Vous l'avez sans doute compris dans l'article précédent : la grande nouveauté de l'IA, ce n'est pas de pouvoir parler à son ordinateur et l'entendre parler en retour. Ça, c'est presque aussi vieux que la micro-informatique elle-même. Oui, je sais plus personne n'appelle ça comme ça. Mais bon, vous avez l'idée. La vraie nouveauté, c'est que l'ordinateur peut vraiment comprendre le langage des humains. Quiconque n'a pas encore goûté à ChatGPT et consorts ne peut pas comprendre à quel point les cartes ont été rebattues en l'espace d'une paire d'années.
L'ordinateur semble nous comprendre
Avec la sortie de ChatGPT, du chat de Mistral, de Gemini, de Perplexity, de Copilot, de Claude, de Grok (X), de Cohere, de Meta AI, de Lucie (ah non pardon, pas de Lucie), le commun des mortels a découvert ce qui se tramait depuis plusieurs années dans les arrière-boutiques des géants de l'informatique et de quelques jeunes pousses. Après des années de recherches théoriques, les concepts de deep learning et de réseaux de neurones (à retrouver dans notre glossaire en début de série) avaient enfin été traduits en outils réels, grâce à la puissance de centres de serveurs à la puissance inédite.

Avec ces outils, accessibles gratuitement, nous avons pu mettre des mots sur un concept qui nous échappait complètement : celui de l'intelligence artificielle, fantasmée depuis des décennies dans la littérature et le cinéma. Point de sentiment, ni de machines qui rêvent, mais une possibilité complètement folle de discuter de tout et de rien avec ces ramassis de transistors qui occupent nos bureaux et déforment nos poches.
L'impact médiatique de cette révolution a été à la hauteur du bouleversement qu'elle apporte dans le fondement même de l'informatique.

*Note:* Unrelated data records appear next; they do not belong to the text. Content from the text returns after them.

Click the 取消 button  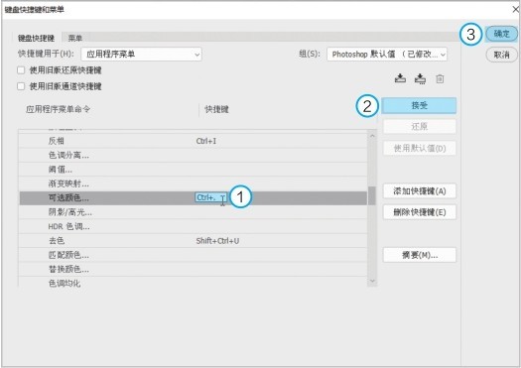(x=502, y=55)
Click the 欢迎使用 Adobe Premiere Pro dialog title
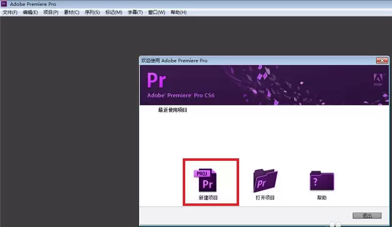The image size is (392, 227). (x=174, y=61)
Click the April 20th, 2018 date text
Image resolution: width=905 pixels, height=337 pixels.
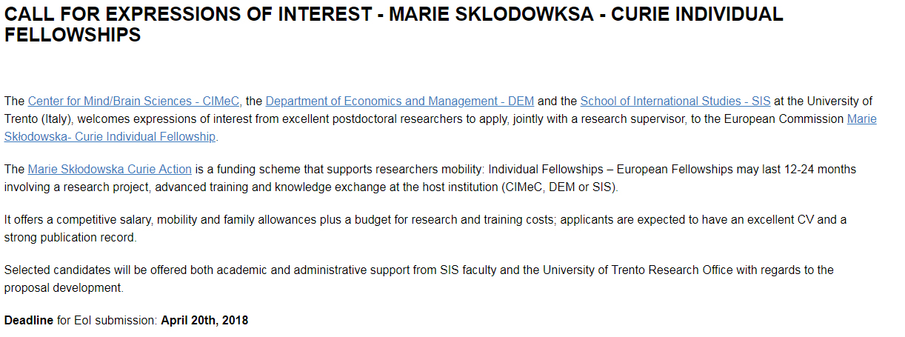coord(204,320)
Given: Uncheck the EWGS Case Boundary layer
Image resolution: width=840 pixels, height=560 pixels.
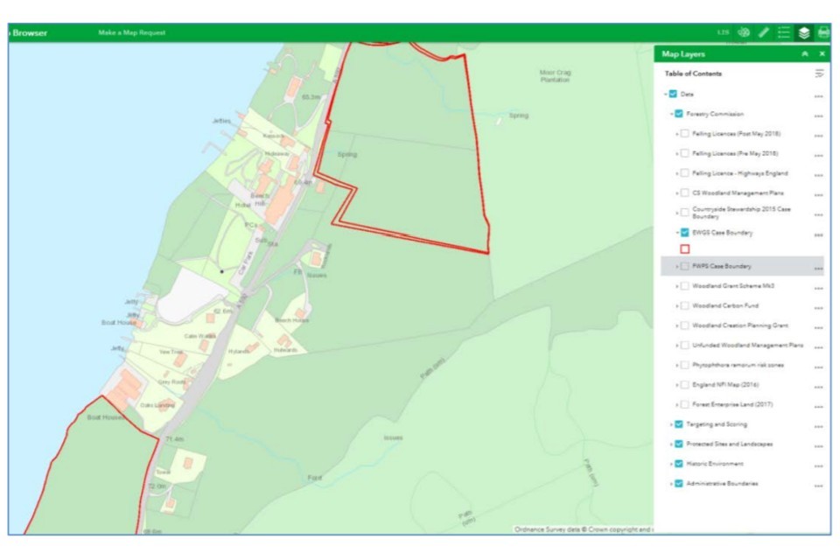Looking at the screenshot, I should point(684,233).
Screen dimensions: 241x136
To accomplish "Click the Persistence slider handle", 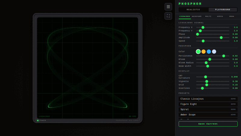I will pos(224,56).
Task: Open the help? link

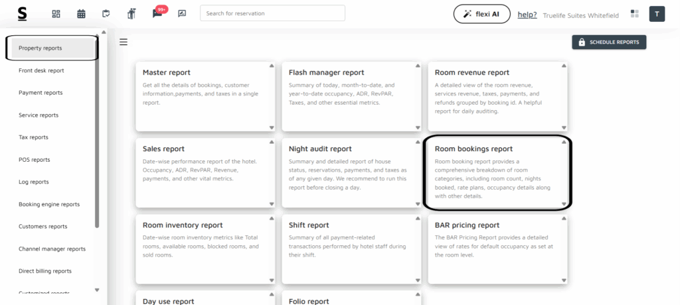Action: click(x=527, y=15)
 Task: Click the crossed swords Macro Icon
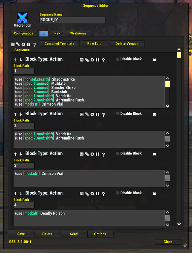[22, 18]
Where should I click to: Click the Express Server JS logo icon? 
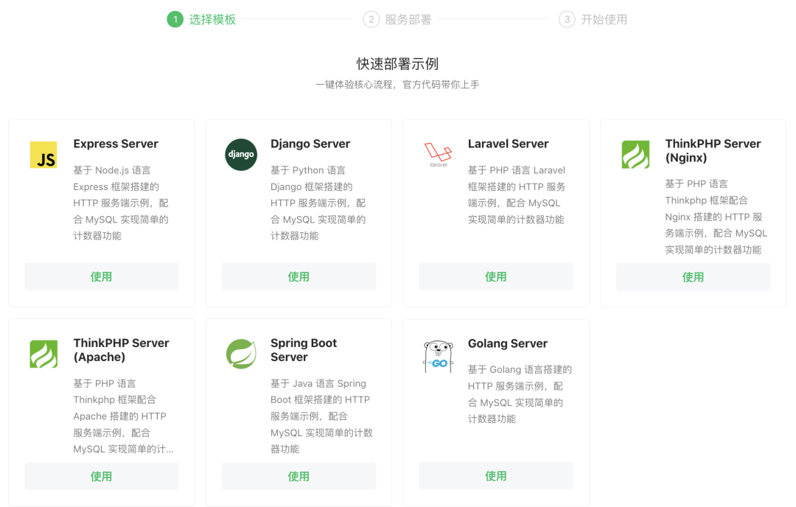(x=43, y=155)
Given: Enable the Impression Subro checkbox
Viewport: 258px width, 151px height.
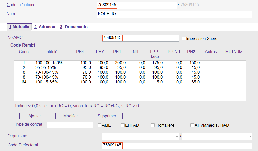Looking at the screenshot, I should (184, 38).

On l'a dit en introduction : l'intelligence générative a été rendue possible par les progrès phénoménaux de la puissance de calcul des data centers modernes. Alors qu'on avait tenté à de nombreuses reprises de discuter avec nos ordinateurs, sans grand succès, voilà qu'on oublie tout et qu'on découvre un monde nouveau, où l'ordinateur est capable de nous répondre autre chose que « J'ai trouvé quelques réponses sur le web » ou « Désolé, je ne suis pas capable de vous aider avec ça ».
Résultat : on s'est installés devant les interfaces de discussion, dénommées chatbots (pour chat robots ou robots de conversation), et on a commencé à écrire n'importe quoi. On se demandait même si ChatGPT allait passer l'hiver, mais bon, on essayait quand même, parce que pourquoi pas. Pour voir s'il avait réponse à tout (oui) et s'il disait beaucoup de bêtises (oui aussi, surtout au début).

L'ordinateur reste un ordinateur
Les réseaux de neurones qui animent les modèles de langage cachés derrière les chatbots n'ont en réalité pas grand-chose à voir avec nos cerveaux à nous. Les réseaux informatiques sont composés de dizaines voire de centaines de milliards de paramètres qui sont pris en compte par des millions de « neurones » informatiques, des unités de calculs en réalité très basiques mais dont le nombre et la rapidité fait la force.
En face, on trouve donc notre cerveau. Nos neurones biologiques ont un temps de réaction mille fois plus lent que celui des réseaux de neurones, et le signal qu'ils transmettent est des milliards de fois moins rapide. Mais tous nos neurones (86 milliards tout de même d'après les dernières estimations) s'activent en même temps et chacun d'eux peut établir des connexions avec des milliers d'autres neurones, adapter dynamiquement sa sensibilité, et traiter simultanément des signaux chimiques et électriques.
Notre cerveau n’est pas un simple calculateur statistique : il évolue dans un corps, apprend en interaction avec le monde réel, développe une mémoire multisensorielle et une plasticité synaptique qui échappent totalement aux architectures informatiques actuelles.
Bref, tout ça pour dire que même si l'on a parfois l'impression anthropomorphique de parler avec quelqu'un — ou à tout le moins avec une entité douée d'une forme de raison —, on doit garder en tête que l'on ne fait qu'entrer des paramètres dans une grosse machine qui va nous renvoyer un résultat qu'elle aura calculé. Il n'y a pas plus de compréhension ni de magie dans ChatGPT que dans une calculatrice de base. Et pour obtenir les résultats que l'on espère, il faut donc commencer par entrer les bons paramètres.